Tuesday, March 27, 2012

Filumena at the Almeida Theatre

Elegantly weathered shutters overlook a shaded Neapolitan courtyard. Vines snake up the old stone walls and light streams through the overhanging branches of an orange tree. Crickets chirrup and birds twitter. Fabric flowers sit under a halogen sun. It’s all exquisitely pretty in a strangely sterile way. But Eduardo De Filippo’s play is not big on pretty. It’s a comedy drawn from desperation, haunted by the spectre of poverty, and this tame, tasteful Tourist Board vision of southern Italy conveys nothing of that.

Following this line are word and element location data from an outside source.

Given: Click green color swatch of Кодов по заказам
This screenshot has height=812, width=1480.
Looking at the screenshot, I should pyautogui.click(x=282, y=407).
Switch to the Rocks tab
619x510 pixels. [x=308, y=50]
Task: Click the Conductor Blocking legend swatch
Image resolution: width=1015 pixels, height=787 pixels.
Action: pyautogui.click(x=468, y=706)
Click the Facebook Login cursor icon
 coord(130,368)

While it’s true that this courtyard, the home of the wealthy Don Domenico, is supposed to be a place of escape for the play’s protagonist, the one-time prostitute Filumena, a safe-haven from the ugly world outside, the production’s prevailing sense of disconnection is not just one of aesthetics. There’s something tonally amiss about the whole thing.

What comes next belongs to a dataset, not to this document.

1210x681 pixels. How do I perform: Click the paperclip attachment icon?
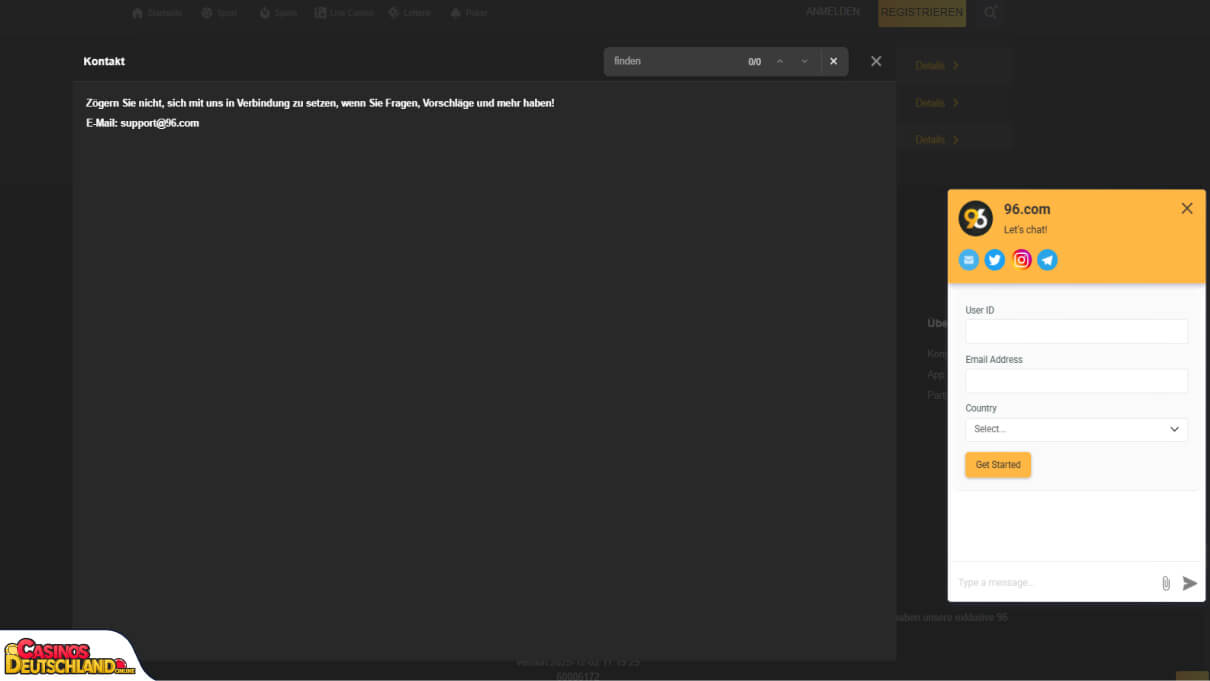point(1166,583)
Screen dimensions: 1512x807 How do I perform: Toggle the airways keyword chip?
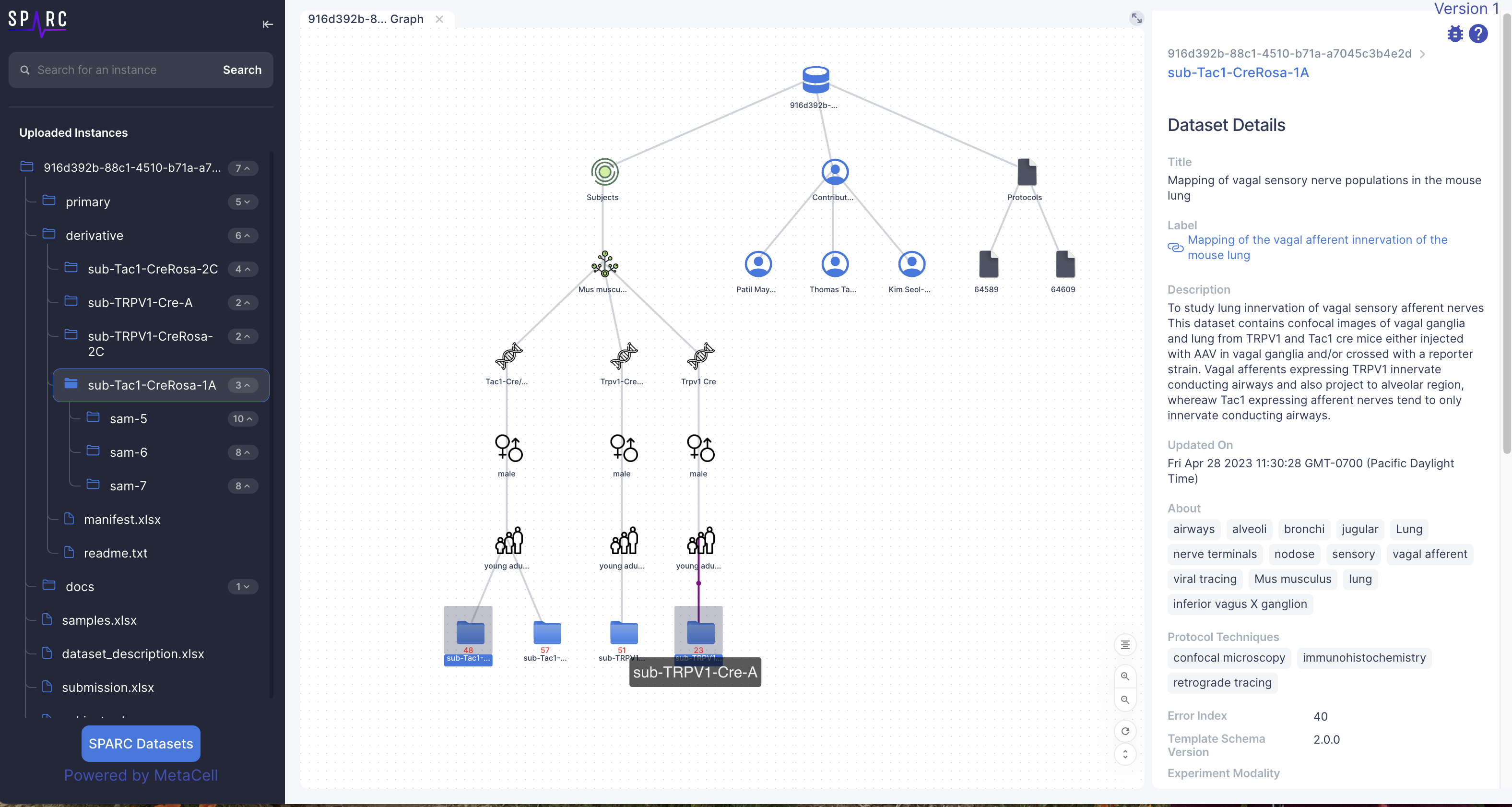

At the start of the play, Filumena has just tricked Don Domenico, her philandering lover of some 27 years, into a deathbed marriage. Though the minute the priest has made things official between them, she is suddenly, miraculously ‘cured.’ In the noisy fallout from her deception, it comes to light that she has three illegitimate adult sons – a writer, a tailor, and a mechanic – whom she has surreptitiously looked out for over the years. She now hopes that Domenico will assume the role of father and provider for all three.

Filumena was driven into prostitution out of desperation. Her teenage years were spent on the brink of starvation; poverty closes doors, it shrinks people’s worlds, and this was the only way out that seemed open to her. It was an act of survival. De Filippo’s play does not skirt around the issue, nor does it gloss over the tough choices she faced in bringing each of her children into the world; she has, in her own way, managed to provide for them financially, though she was never able to be a mother to them. Now she seeks security, comfort, the love that was denied to her. But while pain radiates from the writing it is rarely evident on stage.

Samantha Spiro is an actor of warmth and charisma but in the play’s opening scenes she comes across as shrill and hard-edged, a schemer. Only later, when her motivations are clearer, does she start appearing more human, more sympathetic. Clive Wood’s Domenico is all froth and bluster, a carapace of masculine menace; when he first discovers Filumena has tricked him, he half-heartedly shakes a spoon at her while spouting unconvincing threats.

There is further disconnection evident in the translation by Tanya Ronder. While it’s probably necessary to have the cast avoid Italian caricature, Ronder takes things in the other direction, revelling in the colloquial. Her translation has Filumena’s sons calling one another “twat” and “big man”, and people screeching “silly old cow.” It all sits rather awkwardly on the studiously attractive flower-bedecked set; the gap between what we see and what we hear is an increasingly difficult one to bridge.

Michael Attenborough’s production wakes up and warms up considerably in the far shorter second half. There is some genial if underpowered comic interplay between the three sons and everyone suddenly and almost unaccountably seems inclined to be far kinder to one another. But it all comes too late in the day; and the production never convincingly evokes the social polarization of post-war Naples, the creep of poverty and the lengths people will go to in order to survive. The play’s heat, its vital fire, has been damped down, its emotional potency neutered.